Exercise details: Only the lines from the one containing "The height and width of the screenshot is (426, 726)." through the final line of the material below should be output, exactly as they stand.

Given records:
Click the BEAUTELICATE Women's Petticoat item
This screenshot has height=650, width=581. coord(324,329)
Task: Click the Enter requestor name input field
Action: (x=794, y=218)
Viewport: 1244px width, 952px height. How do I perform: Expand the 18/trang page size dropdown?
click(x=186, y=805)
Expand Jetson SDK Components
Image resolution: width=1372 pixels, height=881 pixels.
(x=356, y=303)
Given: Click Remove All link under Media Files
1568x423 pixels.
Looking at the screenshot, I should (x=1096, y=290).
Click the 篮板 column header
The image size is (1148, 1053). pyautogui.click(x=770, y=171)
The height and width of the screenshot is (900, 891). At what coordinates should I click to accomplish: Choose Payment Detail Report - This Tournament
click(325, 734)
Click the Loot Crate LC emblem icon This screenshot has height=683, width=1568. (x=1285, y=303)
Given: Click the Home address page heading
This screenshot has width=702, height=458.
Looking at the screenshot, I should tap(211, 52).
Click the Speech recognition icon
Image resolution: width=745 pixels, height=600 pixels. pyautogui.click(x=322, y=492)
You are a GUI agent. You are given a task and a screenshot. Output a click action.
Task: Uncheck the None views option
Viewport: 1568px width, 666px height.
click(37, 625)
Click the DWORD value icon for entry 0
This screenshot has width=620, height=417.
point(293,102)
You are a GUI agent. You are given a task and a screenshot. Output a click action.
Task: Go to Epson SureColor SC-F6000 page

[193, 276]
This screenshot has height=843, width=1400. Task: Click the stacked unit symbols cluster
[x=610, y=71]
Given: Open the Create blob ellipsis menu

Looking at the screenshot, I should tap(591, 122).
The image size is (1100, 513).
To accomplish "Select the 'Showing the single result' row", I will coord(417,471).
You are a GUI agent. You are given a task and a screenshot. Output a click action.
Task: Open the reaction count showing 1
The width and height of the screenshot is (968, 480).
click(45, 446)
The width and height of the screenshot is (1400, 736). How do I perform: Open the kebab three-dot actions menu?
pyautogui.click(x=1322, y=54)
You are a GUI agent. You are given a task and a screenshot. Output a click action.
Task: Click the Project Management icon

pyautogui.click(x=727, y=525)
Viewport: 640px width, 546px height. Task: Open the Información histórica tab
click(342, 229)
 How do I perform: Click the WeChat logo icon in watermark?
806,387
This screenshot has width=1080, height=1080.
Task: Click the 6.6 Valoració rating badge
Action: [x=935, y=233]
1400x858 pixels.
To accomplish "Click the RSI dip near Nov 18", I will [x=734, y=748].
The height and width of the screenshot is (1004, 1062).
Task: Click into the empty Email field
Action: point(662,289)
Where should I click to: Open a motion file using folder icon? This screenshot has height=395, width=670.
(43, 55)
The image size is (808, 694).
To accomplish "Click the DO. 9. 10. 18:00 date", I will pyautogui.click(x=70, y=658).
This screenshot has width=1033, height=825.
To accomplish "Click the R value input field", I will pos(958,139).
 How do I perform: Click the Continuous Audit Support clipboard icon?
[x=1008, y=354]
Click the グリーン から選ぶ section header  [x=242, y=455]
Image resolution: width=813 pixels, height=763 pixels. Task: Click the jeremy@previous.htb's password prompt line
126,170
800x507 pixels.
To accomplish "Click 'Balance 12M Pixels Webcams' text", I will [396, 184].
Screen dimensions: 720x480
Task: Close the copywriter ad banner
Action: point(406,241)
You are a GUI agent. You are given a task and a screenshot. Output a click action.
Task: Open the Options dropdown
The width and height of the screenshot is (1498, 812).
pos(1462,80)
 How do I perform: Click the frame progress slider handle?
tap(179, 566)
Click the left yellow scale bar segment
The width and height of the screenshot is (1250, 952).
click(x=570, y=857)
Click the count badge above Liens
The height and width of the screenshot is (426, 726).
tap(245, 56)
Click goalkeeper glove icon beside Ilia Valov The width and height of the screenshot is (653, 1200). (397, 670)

Result:
The height and width of the screenshot is (426, 726).
tap(245, 56)
Click goalkeeper glove icon beside Ilia Valov The width and height of the screenshot is (653, 1200). (397, 670)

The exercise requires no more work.